Following the Restoration of Charles II in 1660, Captain George Pepper was confirmed by the crown in ownership of Ballygarth Castle, County Meath, a property that had hitherto belonged to the Netterville family. However, by the second half of the 18th century, one branch of the Peppers had settled in County Offaly where, in 1777 they commissioned a new residence called Loughton. Facing north across sweeping parkland, as originally constructed, the house had its entrance located in a central canted bay with two bays on either side, and probably looking not unlike Newhall, County Clare (see New Blood for New Hall « The Irish Aesthete). It served as home to Thomas Ryder Pepper until killed in a hunting accident in 1828. Having no direct heir, he directed that Loughton be left to his brother-in-law, Lt-General Benjamin Bloomfield, who had been created Baron Bloomfield three years before. After a distinguished career in the army, Bloomfield had entered royal service, acting as an Aide-de-Camp, then Chief Equerry and Clerak Marshall to the Prince of Wales, before becoming Private Secretary to George IV, as well as Keeper of the Privy Purse and Receiver of the Duchy of Cornwall from 1817-22. It was in his role as Keeper of the Privy Purse that he ran into trouble, since Bloomfield attempted to curb the monarch’s notorious extravagance, thereby not only incurring the latter’s wrath but also that of Lady Conyngham, George IV’s mistress and a frequent beneficiary of his largesse: once a great friend of the king, Bloomfield was ignominiously removed from his positions in 1822. 





Following the first Lord Bloomfield’s death in 1846, Loughton was inherited by his only son, John, second baron and diplomat who began his career in 1824 acting as an attaché in Lisbon. In 1851 he was appointed ambassador to Berlin and from thence to Vienna in 1860, eventually retiring 11 years later. When he died in 1879, he left no legitimate heir, although while posted to Stockholm in 1826 he had at least one child with Swedish actress Emilie Högquist, later mistress of King Oscar I. The Loughton estate then passed to Benjamin Bloomfield Trench, whose mother Georgiana had been a sister of the second Lord Bloomfield: the Trenches lived not far away at Cangort Park (see A Work in Progress « The Irish Aesthete). Benjamin Bloomfield Trench and his wife Dora had two daughters, and following their deaths, Loughton passed once again to another relation, Major Anthony Guy Atkinson, whose family for many generations had also lived in the area at Cangort House (see A Feast of Colour and Light « The Irish Aesthete). His son would sell Loughton in 2001 to Dr James Reilly, former Minister for Health who, in turn, sold the property to its present owners in 2016. 

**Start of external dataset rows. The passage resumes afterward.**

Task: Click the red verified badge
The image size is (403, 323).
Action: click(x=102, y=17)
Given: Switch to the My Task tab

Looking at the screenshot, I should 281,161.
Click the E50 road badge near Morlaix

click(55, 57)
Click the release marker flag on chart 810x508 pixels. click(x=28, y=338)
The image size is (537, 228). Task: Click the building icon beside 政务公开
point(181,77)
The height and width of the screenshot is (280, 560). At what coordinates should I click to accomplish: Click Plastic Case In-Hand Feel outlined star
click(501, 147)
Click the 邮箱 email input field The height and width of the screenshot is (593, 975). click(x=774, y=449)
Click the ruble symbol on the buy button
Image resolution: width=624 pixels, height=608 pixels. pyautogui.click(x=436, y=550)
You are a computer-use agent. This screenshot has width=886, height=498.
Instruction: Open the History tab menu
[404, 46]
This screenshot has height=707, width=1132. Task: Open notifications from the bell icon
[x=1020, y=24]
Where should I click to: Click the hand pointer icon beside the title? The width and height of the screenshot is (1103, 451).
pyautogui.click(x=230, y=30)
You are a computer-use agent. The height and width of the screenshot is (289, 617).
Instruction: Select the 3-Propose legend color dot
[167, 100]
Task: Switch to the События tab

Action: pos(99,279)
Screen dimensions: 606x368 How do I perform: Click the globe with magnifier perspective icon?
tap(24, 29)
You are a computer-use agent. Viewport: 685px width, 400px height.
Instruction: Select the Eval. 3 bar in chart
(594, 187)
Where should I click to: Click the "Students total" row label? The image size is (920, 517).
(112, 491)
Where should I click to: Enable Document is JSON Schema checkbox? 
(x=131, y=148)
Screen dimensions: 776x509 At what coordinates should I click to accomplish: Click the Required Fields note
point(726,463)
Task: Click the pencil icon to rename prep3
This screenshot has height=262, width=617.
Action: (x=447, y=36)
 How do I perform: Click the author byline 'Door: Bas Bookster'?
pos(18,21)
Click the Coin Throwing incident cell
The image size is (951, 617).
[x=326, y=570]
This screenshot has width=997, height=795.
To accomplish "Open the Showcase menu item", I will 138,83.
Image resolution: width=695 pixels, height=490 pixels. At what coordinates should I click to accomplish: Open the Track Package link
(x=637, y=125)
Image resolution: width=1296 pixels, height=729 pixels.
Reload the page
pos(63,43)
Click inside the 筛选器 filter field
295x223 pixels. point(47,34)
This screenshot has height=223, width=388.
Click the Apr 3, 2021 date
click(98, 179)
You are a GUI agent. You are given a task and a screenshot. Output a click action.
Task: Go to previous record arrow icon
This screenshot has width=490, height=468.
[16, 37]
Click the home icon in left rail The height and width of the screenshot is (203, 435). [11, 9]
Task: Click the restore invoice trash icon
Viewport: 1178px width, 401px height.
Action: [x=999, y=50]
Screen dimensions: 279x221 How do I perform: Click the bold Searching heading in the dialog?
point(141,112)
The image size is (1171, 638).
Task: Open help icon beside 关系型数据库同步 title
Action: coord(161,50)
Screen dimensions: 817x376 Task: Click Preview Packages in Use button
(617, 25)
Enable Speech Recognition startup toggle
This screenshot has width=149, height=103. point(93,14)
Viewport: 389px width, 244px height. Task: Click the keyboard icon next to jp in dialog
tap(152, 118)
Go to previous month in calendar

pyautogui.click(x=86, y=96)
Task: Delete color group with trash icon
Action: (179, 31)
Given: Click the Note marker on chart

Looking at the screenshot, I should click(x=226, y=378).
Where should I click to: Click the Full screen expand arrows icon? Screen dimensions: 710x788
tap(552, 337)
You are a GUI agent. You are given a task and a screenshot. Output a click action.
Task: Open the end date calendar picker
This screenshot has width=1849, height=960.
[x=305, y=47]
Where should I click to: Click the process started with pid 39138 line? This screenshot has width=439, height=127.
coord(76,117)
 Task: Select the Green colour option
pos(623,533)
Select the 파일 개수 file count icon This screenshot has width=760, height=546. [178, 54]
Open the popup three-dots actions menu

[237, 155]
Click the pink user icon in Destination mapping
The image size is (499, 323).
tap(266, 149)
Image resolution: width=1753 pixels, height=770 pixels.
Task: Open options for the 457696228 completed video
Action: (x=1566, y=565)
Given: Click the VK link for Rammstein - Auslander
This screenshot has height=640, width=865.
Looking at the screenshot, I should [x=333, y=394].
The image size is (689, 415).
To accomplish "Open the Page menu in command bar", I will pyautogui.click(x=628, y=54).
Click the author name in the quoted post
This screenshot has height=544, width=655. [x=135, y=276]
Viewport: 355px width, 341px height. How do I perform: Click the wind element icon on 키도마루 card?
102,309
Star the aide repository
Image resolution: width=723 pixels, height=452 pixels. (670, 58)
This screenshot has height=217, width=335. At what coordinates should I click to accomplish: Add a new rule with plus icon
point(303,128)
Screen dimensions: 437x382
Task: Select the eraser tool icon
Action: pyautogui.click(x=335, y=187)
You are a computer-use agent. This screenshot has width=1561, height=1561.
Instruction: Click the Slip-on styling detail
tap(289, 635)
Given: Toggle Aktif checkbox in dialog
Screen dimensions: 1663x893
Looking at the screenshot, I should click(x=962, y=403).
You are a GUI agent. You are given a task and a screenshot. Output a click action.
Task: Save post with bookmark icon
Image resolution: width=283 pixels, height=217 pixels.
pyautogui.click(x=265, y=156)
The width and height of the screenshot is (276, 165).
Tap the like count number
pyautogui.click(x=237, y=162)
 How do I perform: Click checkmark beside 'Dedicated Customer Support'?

As seen today, Loughton shows the results of a radical remodelling and enlargement of the house undertaken by architect James Pain in the mid-1830s for the first Lord Bloomfield. On the exterior, the entrance was moved from the north front’s canted bow to a new single-storey extension on the east side, leaving a rather sober rendered facade of three storeys over basement, tall, plain and relieved only by the windows’ limestone dressings. The eight-bay, south-facing garden front is altogether more immediately engaging, reversing the plan on the north side so that full-height canted bays flank a central two-bay recess, the window treatments also more dressed with details such as pediments and entablatures on console brackets. One curious feature is that the heights of the windows in the two central bays have not been raised to match those on either side, thereby disrupting the lines. The enfilade of principal reception rooms lies immediately behind this front, the drawing room leading to the library and thence the dining room. Immediately behind the library, Pain cleverly used the canted bow former entrance as a hall, its cantilevered stone staircase snaking around the walls to the main bedrooms immediately above. The most important of these formerly contained a richly carved bed made in 1821 in expectation of a visit to the house by George IV: the king never came to Loughton but the bed remained in situ until very regrettably sold at auction in 2016. Meanwhile, off the staircase hall can be found the former billiard room which acquired its present decoration of inlaid doors and window shutters, as well as a Tudor Revival chimneypiece, around 1890 seemingly thanks to Dora, wife of Benjamin Bloomfield Trench. Since acquiring the property nine years ago, when all the contents were sold, the current owners have been working both to refurbish and refurnish Loughton, an arduous task given the size of the place. Nevertheless, given how much has already been achieved here, their ambitions seem perfectly achievable. This is another gratifying example of what can be done to ensure Ireland’s historic houses have a viable future.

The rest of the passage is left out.